Business owners across Alberta are grappling with an increasing minimum wage and increasing Canada Pension Plan payroll taxes. Restaurants are dealing with increased liquor taxes. Everyone is facing declining sales, as unemployment is spiking.
Darren Hamelin was the owner of Escoba Bistro in downtown Calgary, a wine bar that had been open for 20 years. Last spring, Darren’s property taxes were hiked by 97 per cent. Between declining sales and a bike lane slapped in front of his storefront that severely limited parking, the property tax hike was a hit.
Hamelin wasn’t going to let his small business be swallowed by tax hikes without a fight. He hung a giant “For Sale $4.7 million” sign on the front of his restaurant, based on the city’s assessed value.
Hamelin spent $14,000 fighting the increase. The city was demanding $67,000. He ended up paying $34,000.
He won. Hamelin could stop wasting time fighting the city and get back to focusing on his business.
Unfortunately, the story doesn’t end there.
This year, the city was demanding $55,000 in property taxes. It came at an even worse time than last year. A slumping Canadian dollar, a worsening downturn, a barrage of other taxes coming his way … and now this.
The property tax hike was the last straw.
On June 1st, he told his staff that he would be closing the doors to Escoba Bistro for good. After 20 years in Calgary. His 25 employees are now out of work.

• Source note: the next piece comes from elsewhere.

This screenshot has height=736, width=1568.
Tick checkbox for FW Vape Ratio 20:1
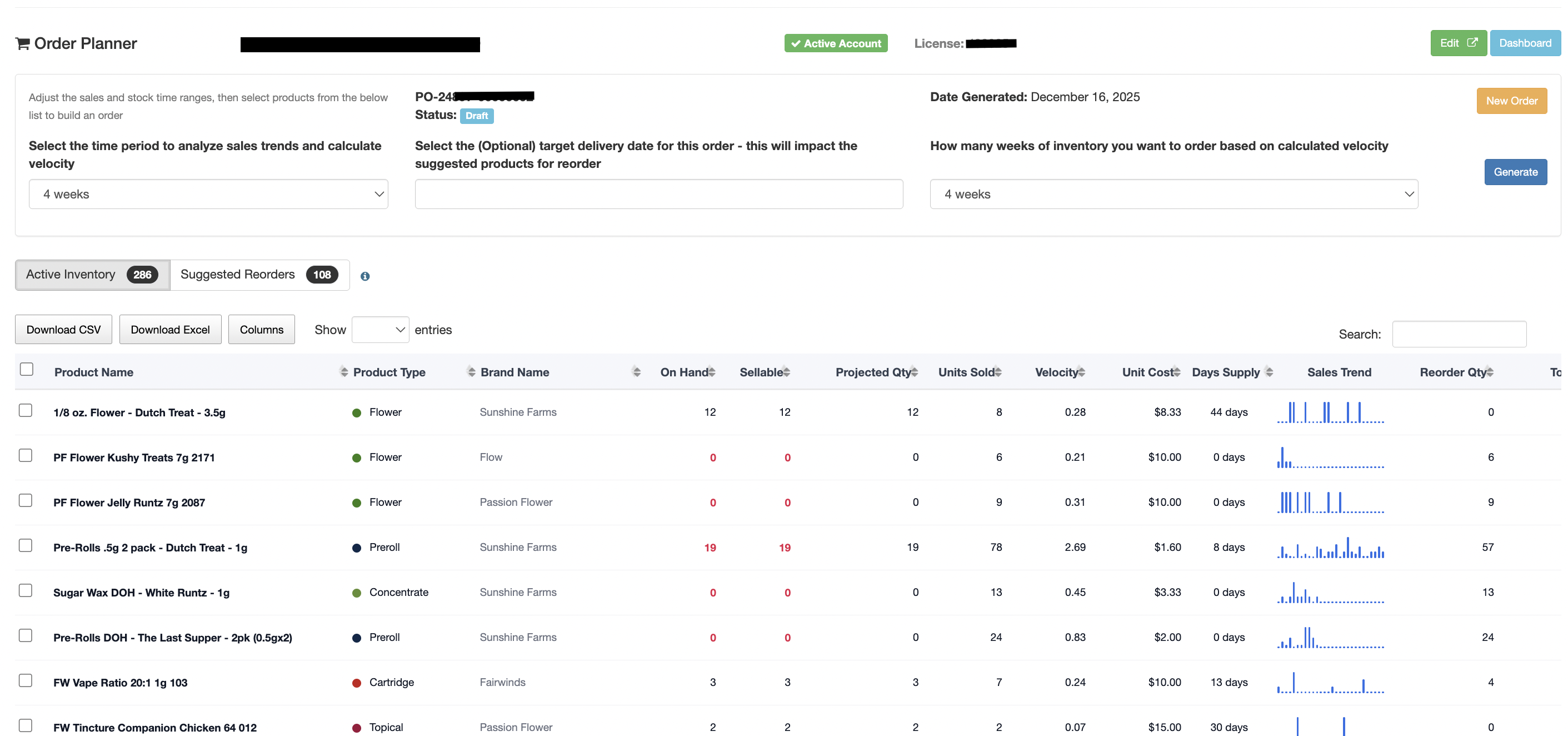pyautogui.click(x=26, y=680)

The incoming provincial carbon tax will make matters worse, increasing the cost of inputs, heating, electricity, and driving up property taxes further. Despite a one per cent cut to the small business tax, the Restaurants Association of Canada says a carbon tax is the absolute last thing Alberta restaurants need right now.

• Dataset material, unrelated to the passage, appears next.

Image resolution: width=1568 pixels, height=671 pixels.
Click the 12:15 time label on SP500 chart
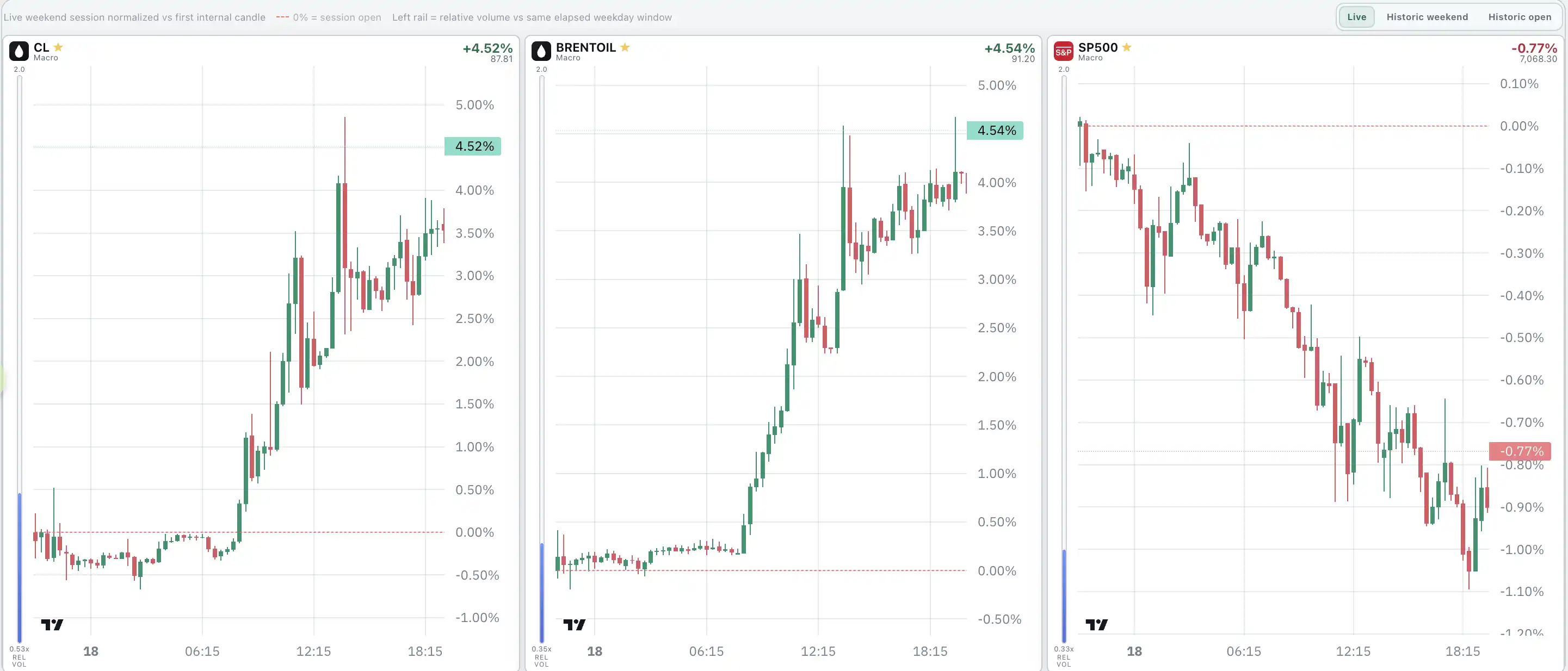pos(1353,651)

The owners of Calgary-based Atlantic Trap and Gill faced a 37 per cent property tax increase this year, which they fear will force them to close their doors.

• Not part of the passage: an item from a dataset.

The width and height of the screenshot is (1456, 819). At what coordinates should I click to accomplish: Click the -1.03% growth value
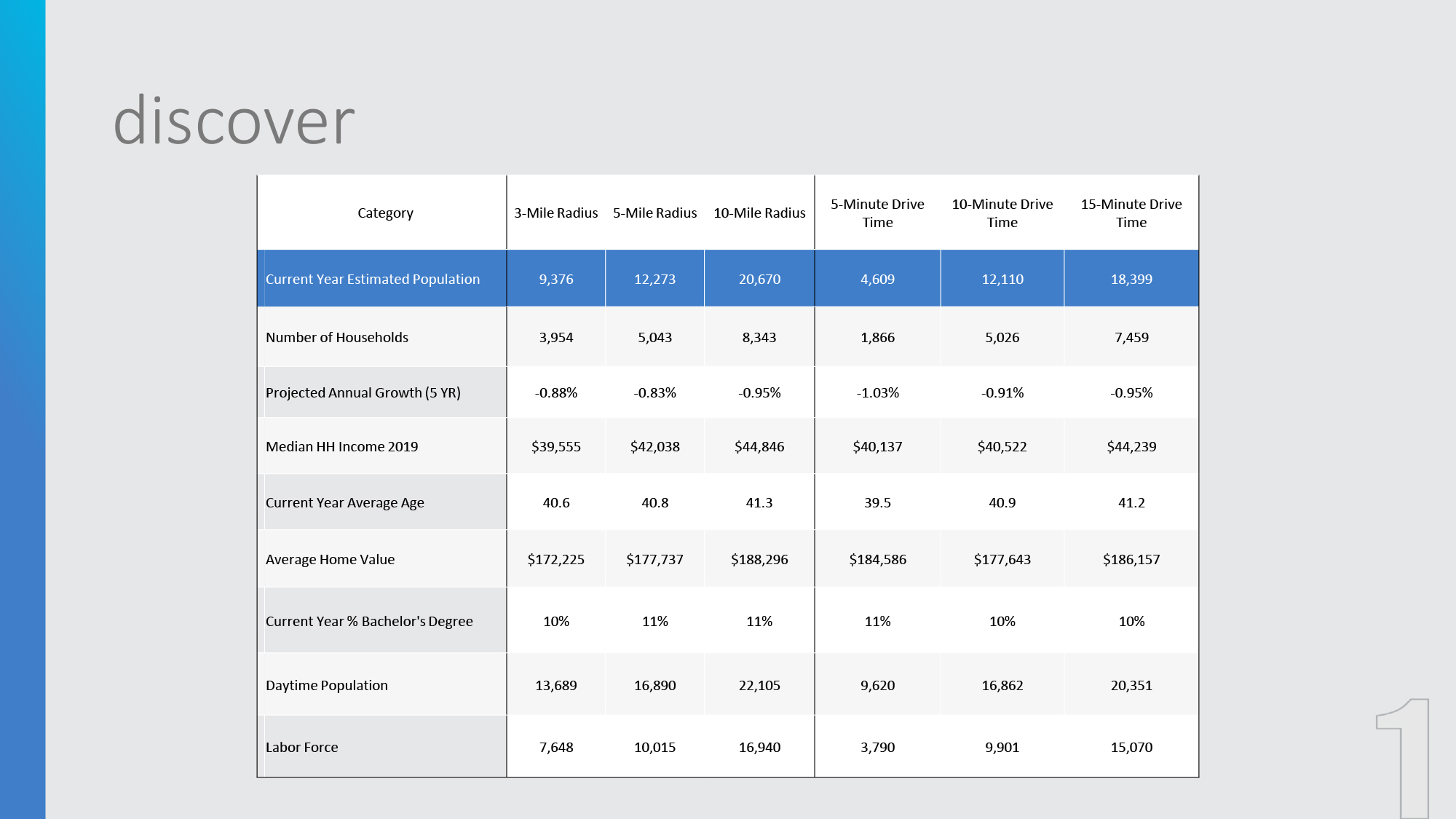click(877, 393)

Co-owner Tracy Johnson penned an open letter to her MLA:
“Our business has been here for 18 years through hard work and perseverance. If there is no way to decrease this increase in taxes we will be closing our doors. I do not understand your government, as you will now be collecting $0 per year in taxes. And you will be throwing 28 people into the unemployment line.”
Nobody wakes up in the morning thrilled to pay taxes. But no one is calling on Mayor Nenshi to cut property taxes or Premier Notley to halt her carbon tax just for the sake of it. It’s because endless tax hikes have a human cost. In Alberta, we are witnessing that cost firsthand. Governments would be wise to open their eyes.
(Paige MacPherson is Alberta Director of the Canadian Taxpayers Federation.)